More livestock auctions to re-open


17 August 2001



More livestock auctions to re-open

By Shelley Wright and Alistair Driver

MORE livestock markets will re-open after Britains first live auction since the beginning of the foot-and-mouth crisis, on Monday (20 August).

Sales of live cattle and sheep in Scotland will start in all but two counties just weeks after 500 store cattle go through the ring on the Scottish island of Orkney.

Auctions will be allowed to re-open everywhere in Scotland except Dumfries and Galloway and the Borders from 1 September.

Markets in disease-free counties of England and Wales could re-open shortly afterwards, said the Department for Food, Environment and Rural Affairs.

Government officials and vets will decide whether to re-open cattle markets in time for autumn movements of livestock, said a DEFRA spokesman.

The markets most likely to re-open first are in west Wales, East Anglia, and southern England, which have been official designated provisionally disease-free.

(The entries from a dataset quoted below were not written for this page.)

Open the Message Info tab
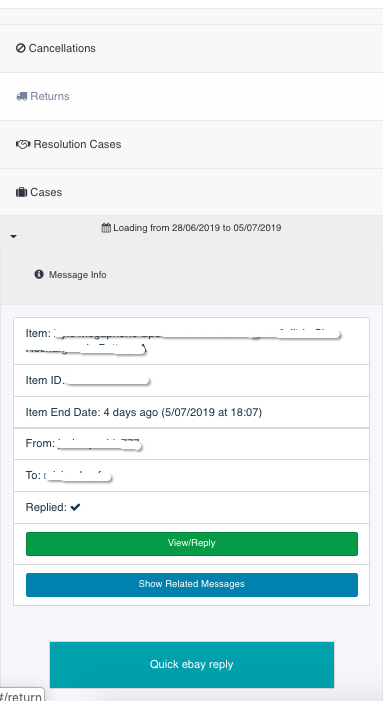This screenshot has height=701, width=383. pyautogui.click(x=71, y=274)
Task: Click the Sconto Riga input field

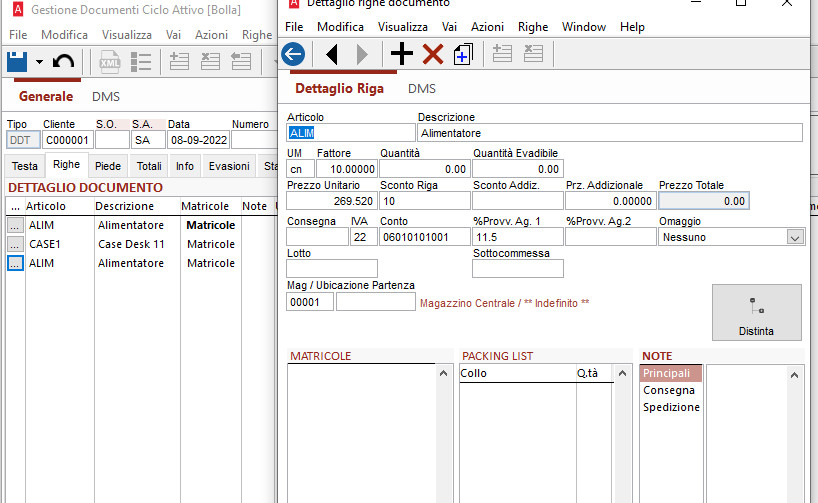Action: click(422, 200)
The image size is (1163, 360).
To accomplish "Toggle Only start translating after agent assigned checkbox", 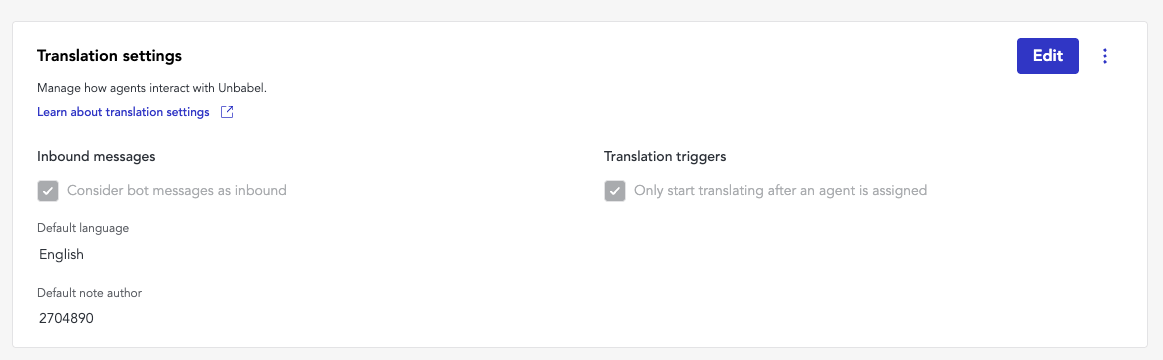I will pyautogui.click(x=615, y=191).
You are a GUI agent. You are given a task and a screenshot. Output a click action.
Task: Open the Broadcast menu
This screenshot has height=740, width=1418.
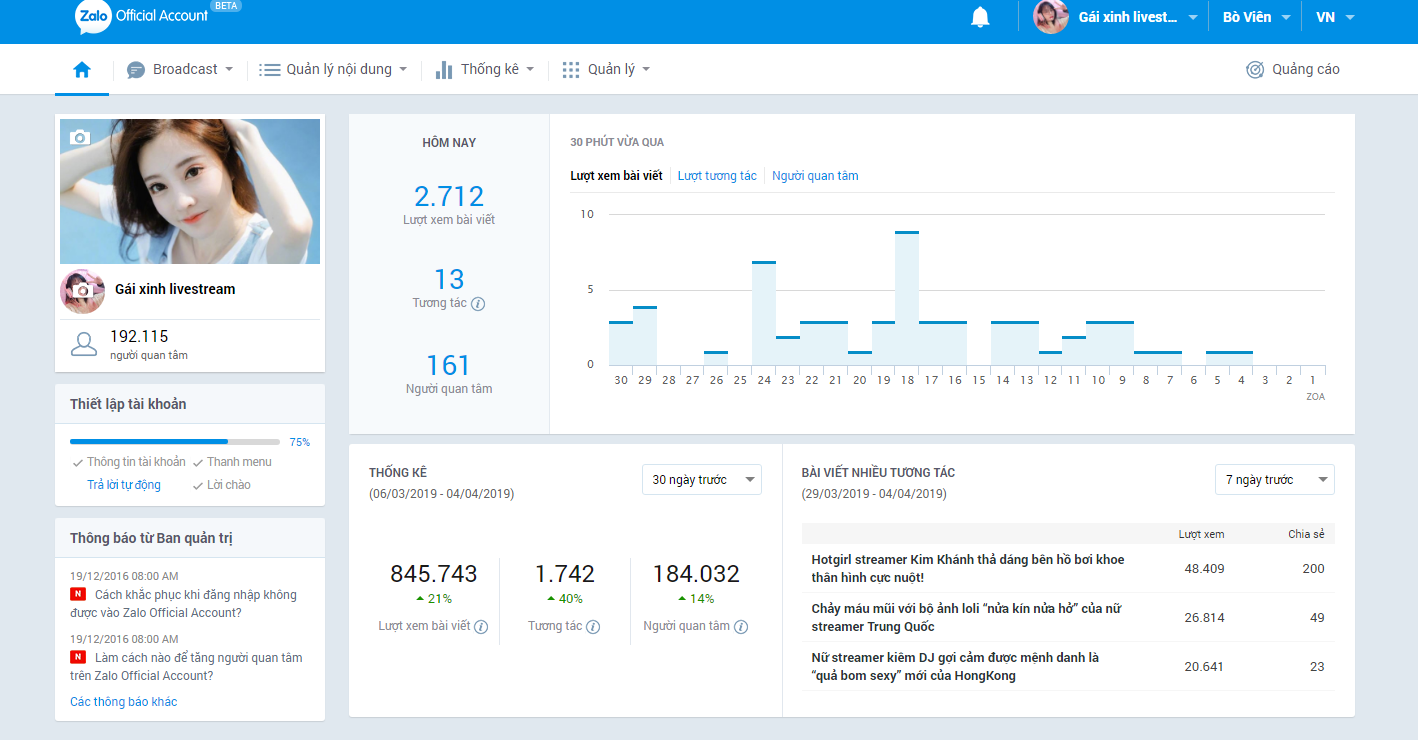[x=180, y=69]
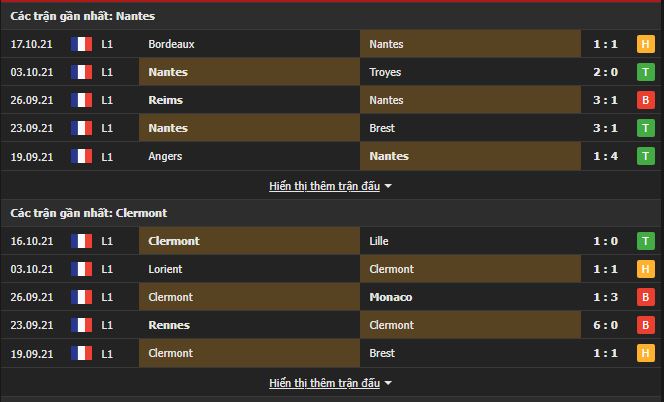Select the Nantes recent matches header
This screenshot has height=402, width=664.
coord(82,16)
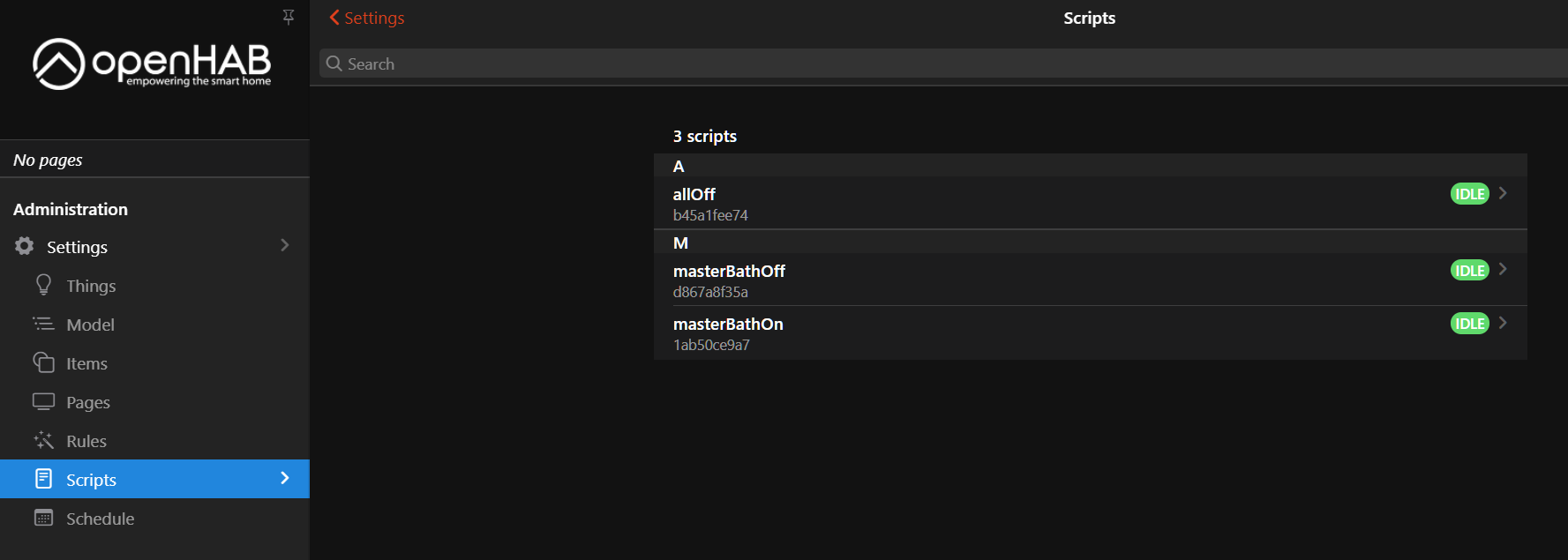
Task: Click the openHAB logo
Action: (x=152, y=63)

But it is unlikely that the markets will be allowed to deal with sheep, which are considered at much greater risk of spreading the disease.

Livestock Auctioneers Association secretary David Brown said he hoped to convince government officials that markets should re-open in early September.

“We have been suggesting markets that have been acting as collection centres should be approved as cattle markets,” he added.

At the long-awaited Orkney sale, strict biosecurity measures will help minimise the risk of spreading foot-and-mouth disease.

Orkney Auction Mart manager John Copeland said buyers would be prevented from handling livestock and must wear protective clothing.

Farmers will have to wear rubber boots and disposable plastic overalls, or boiler suits that can be washed when they go home.

Store and fat sales will be allowed, but will not take place on the same day at the same market. A 72-hour gap between sales will allow for disinfection.

After sale, fat stock will go directly to slaughter. Store animals will not be allowed to move from their new owners farm unless it is to slaughter.

Orkneys last livestock sale was on 19 February – days before the first case of foot-and-mouth was confirmed on the British mainland for more than 30 years.